Goodbye Christopher Robin offers us a very stiff upper lipped British tragedy.
With something as pure and innocent as the adventures of Winnie The Pooh, you’d be forgiven for thinking the story of their creation would be equally as heart-warming and uplifting. But, as Simon Curtis’ absorbing biopic “Goodbye Christopher Robin” reveals, the truth is anything but.
“Goodbye Christopher Robin” tells the true-life story of how one of the world’s most famous bears, and his friends, came to share their adventures in the Hundred Acre Wood with the world. Unfortunately, it’s a tale of two psychologically damaged individuals, left to struggle with suppressing their conditions thanks to the rigid class structure and the social norms of the inter-War period.
A A Milne (Domnhall Gleeson) returns from the First World War clearly suffering from then-unrecognised PTSD. Finding little joy in his previous profession as a West End playwright, he decides to relocate his family to the countryside following the birth of his son, a disappointment to his wife Daphne (Margot Robbie) who wanted a daughter. As Daphne’s disappointed deepens into [the similarly then unregnised] post-natal depression, the couple hires a nanny, Olive (Kelly MacDonald), to look after Christopher.
What follows is an authentically ‘British Heritage’ filtered sad tale of an estranged childhood followed by a thoughtless exploitation of Christopher Robin in the service of fame and celebrity. There are moments of joy and warmth, of course, but these brief highs only serve to throw the lows into sharp relief. The film largely attributes the creation of Winnie The Pooh to Christopher Robin’s imagination, opportunistically exploited and expanded on by his father and ruthlessly commercialised by his mother, the bitter pressure of their damaged and untreated psyches forging a gem but destroying the familial bonds which never recovered.
Both Gleeson and Robbie navigate their difficult roles well, bringing a fragile and damaged humanity to a screenplay which paints them both in a very unfavourable light, especially compared to the warm and compassionate Kelly MacDonald. There’s a stiffness to the early scenes of the film, though – and you may just cut yourself on Robbie’s archly cut-glass accent – which means it takes a while to really engage with these unlikeable characters. It’s really thanks to young Will Tilston, who as the young Christopher Robin, starts to coax some warmth and humanity out of his father before its cruelly snuffed out by his mother’s ambitions, that you begin to empathise with any of the characters at all.
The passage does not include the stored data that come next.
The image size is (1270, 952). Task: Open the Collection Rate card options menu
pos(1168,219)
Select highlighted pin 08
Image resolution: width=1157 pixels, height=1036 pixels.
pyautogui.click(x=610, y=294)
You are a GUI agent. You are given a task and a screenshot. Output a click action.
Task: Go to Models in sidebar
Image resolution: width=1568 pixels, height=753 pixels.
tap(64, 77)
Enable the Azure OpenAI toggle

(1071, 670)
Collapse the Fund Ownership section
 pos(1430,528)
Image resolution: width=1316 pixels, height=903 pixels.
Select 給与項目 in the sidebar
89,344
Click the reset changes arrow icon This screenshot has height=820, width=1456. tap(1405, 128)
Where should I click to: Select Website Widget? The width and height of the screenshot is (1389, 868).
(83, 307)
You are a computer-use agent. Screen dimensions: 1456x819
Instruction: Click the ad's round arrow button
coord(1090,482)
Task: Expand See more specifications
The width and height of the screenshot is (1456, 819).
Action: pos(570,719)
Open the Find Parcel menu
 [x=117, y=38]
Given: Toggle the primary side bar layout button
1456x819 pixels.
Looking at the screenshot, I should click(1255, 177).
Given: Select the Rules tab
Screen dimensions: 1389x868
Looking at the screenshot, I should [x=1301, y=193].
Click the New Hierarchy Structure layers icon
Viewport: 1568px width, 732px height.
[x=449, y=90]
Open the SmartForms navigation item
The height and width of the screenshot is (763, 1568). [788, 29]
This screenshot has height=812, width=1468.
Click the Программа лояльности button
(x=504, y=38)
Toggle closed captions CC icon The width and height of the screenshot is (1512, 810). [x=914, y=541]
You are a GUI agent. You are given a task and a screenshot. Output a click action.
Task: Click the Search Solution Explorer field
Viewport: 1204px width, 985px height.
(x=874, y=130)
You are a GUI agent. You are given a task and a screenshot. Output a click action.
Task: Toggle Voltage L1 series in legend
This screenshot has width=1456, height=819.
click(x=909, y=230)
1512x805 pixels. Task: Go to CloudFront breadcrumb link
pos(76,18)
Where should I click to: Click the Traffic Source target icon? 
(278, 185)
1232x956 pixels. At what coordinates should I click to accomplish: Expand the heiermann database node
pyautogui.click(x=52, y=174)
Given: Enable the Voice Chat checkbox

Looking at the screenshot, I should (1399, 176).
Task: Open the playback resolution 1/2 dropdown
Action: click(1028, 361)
As a study of how the brightest of lights can be born from the deepest darkness, “Goodbye, Christopher Robin” is a fascinating and moving true-life account but as an appetiser for the whimsical delights on offer in the forthcoming “Christopher Robin”, it’s likely to leave a bit of a sour taste in the mouth.
I try not to get too dissolusioned when I find out what the authors behind my beloved books were like. If the authors had lived up to thier books, they would probobly not have felt the need to write the books.